DETAILED DESCRIPTION OF THE PREFERRED EMBODIMENTS
[0026] In the following detailed description, only the preferred
embodiment of the invention has been shown and described, simply by
way of illustration of the best mode contemplated by the
inventor(s) of carrying out the invention. As will be realized, the
invention is capable of modification in various obvious respects,
all without departing from the invention. Accordingly, the drawings
and description are to be regarded as illustrative in nature, and
not restrictive.
[0027] FIG. 1 shows an antenna for a wireless transmitter and
receiver according to a preferred embodiment of the present
invention. A whip antenna 3 is provided in a helical antenna 1.
[0028] The helical antenna 1 comprises a bobbin 5 which is fixed on
an upper part of a portable wireless device (not illustrated), has
a predetermined length, and has a cavity in the center part in the
vertical direction, and a helical conductor 7 which is wound on the
bobbin in a spiral manner.
[0029] The bobbin 5 is made of a nonconductor, and a matching bar 9
is combined and provided in the inner part of the bobbin 5. The
matching bar 9, as shown in FIG. 2, has a cavity in the lengthwise
direction, and is made of a conductor. When manufacturing the
bobbin 5 by a molding process, the matching bar 9 is inserted in
the bobbin 5 and they are manufactured as a single unit.

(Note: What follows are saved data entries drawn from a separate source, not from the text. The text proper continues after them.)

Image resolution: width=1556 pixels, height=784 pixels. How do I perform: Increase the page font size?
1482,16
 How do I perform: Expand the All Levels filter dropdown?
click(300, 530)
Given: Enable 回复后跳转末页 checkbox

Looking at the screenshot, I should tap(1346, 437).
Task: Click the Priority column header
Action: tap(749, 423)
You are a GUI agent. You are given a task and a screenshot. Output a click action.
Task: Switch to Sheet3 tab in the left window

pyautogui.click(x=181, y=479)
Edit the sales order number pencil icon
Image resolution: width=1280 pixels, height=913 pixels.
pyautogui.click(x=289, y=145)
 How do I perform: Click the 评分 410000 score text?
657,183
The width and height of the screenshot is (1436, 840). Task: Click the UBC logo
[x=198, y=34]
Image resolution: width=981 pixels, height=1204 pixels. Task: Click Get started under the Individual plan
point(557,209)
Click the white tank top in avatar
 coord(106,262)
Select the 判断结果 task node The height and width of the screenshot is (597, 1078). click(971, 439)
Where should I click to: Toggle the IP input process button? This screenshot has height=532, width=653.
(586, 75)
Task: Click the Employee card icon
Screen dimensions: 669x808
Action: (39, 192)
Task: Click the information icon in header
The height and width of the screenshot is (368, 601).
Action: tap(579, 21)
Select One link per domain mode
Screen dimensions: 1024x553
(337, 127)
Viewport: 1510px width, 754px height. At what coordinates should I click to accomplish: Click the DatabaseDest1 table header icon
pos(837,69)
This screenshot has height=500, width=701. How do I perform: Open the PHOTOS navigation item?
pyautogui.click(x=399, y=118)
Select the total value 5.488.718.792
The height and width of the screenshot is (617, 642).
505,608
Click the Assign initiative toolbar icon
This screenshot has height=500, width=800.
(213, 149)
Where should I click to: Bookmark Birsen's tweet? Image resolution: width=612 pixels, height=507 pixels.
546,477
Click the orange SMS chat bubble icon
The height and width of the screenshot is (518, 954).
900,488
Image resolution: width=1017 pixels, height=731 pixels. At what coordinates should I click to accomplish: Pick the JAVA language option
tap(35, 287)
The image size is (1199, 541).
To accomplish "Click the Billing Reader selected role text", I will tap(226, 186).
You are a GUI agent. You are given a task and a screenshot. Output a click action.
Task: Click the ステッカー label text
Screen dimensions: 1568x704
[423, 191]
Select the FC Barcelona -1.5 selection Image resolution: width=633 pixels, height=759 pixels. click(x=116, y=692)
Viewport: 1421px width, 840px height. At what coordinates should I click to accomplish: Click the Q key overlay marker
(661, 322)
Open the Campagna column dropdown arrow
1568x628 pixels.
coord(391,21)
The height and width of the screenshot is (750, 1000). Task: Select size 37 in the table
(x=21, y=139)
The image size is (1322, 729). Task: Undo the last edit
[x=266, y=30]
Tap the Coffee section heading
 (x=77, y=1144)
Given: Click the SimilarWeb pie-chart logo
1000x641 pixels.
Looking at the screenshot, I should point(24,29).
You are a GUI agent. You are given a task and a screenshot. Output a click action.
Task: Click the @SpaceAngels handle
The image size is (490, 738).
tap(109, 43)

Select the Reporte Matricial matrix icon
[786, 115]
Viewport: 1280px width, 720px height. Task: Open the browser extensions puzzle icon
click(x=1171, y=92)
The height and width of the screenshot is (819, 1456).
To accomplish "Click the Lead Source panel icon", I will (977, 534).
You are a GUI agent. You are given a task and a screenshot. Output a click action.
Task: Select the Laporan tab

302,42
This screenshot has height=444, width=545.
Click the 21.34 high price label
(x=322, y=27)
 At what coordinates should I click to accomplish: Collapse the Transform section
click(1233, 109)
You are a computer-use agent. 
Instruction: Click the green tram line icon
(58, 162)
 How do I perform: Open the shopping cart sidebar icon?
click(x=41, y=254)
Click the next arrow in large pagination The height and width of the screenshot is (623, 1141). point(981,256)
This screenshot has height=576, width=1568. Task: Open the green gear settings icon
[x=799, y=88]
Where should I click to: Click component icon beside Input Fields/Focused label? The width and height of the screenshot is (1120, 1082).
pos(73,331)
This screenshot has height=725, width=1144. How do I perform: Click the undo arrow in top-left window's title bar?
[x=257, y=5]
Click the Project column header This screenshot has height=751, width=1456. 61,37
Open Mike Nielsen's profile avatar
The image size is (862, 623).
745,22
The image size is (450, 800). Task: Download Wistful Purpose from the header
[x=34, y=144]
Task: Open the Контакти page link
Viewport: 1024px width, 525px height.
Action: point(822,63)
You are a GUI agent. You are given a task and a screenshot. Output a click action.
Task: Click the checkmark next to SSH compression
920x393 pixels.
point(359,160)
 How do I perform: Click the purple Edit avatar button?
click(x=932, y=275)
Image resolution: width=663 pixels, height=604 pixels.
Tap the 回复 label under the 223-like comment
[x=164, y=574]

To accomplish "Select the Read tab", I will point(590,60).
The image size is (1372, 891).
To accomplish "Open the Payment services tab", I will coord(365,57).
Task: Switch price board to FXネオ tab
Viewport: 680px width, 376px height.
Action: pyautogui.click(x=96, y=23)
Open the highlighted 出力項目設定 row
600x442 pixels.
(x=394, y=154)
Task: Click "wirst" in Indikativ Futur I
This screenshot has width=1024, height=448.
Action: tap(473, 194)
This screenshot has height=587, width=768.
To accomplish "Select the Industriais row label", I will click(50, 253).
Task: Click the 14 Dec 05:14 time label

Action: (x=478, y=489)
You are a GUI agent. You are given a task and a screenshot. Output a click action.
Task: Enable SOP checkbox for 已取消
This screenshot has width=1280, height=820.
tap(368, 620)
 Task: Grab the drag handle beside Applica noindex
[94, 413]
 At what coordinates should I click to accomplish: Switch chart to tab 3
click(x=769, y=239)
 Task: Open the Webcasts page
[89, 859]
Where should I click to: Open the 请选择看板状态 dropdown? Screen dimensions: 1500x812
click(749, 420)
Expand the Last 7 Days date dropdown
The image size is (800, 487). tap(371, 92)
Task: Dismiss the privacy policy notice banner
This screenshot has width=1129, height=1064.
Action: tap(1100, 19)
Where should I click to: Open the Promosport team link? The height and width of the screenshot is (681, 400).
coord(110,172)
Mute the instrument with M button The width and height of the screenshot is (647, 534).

[0030] The matching bar 9 has a diameter of R and a length of L,
and these values are established according to values of the
resonance point to be set in combination with the helical conductor
7. That is, a value for setting the resonance point of the
resonance frequency is previously established, and the diameter and
the length of the matching bar 9 are established according to the
value. Since a capacitor value for adjusting the resonance point of
the resonance frequency is determined according to the diameter and
the length, the diameter and the length of the matching bar 9 are
established according to the resonance point set by experimental
values, and the matching bar 9 is combined with the bobbin 5
according to the above-described method. Outer lower parts of the
helical conductor 7 and the bobbin 5 are combined with a first
protection substance 11 made of a nonconductor, and a second
protection substance 13 made of a nonconductor is combined with the
first protection substance 11 and the bobbin 5 so as to wrap the
first protection substance 11 and the bobbin 5. A feeder 15 for
providing signals to the helical conductor 7 is provided on a lower
part of the first protection substance 11. The feeder 15 has a
cavity that penetrates it in the lengthwise direction. A
cylindrical tension spring 17 made of a conductor is provided in
the cavity of the feeder 15. A cylindrical insulation pad 19 is
provided between the feeder 15, the tension spring 17 and the
helical conductor 7.
[0031] A rod 31 of the whip antenna 3 can be inserted into or drawn
from the cavity of the matching bar 9. The rod 31 comprises a cap
for limiting the movement of the rod on an upper part of the rod
31, and a predetermined part of the rod 31 is wound with a
conduction substance 33. It is preferable that when the rod 31 is
provided in the cavity of the helical antenna 1, one part of the
helical conductor 7 and the tension spring 17 connected to the
feeder 15 are contacted so that the conduction substance 33 is
positioned to transmit signals of the feeder 15 to the helical
conductor 7. When the rod 31 is withdrawn from the helical antenna
7, a stopper 35 (shown in FIG. 4) made of a conductor that is
provided to a lower part of the rod 31 in order for the lower part
of the rod 31 to contact the feeder 15 transmits the signals of the
feeder 15 only to the whip antenna 3, and concurrently prevents it
from being completely separated from the helical antenna.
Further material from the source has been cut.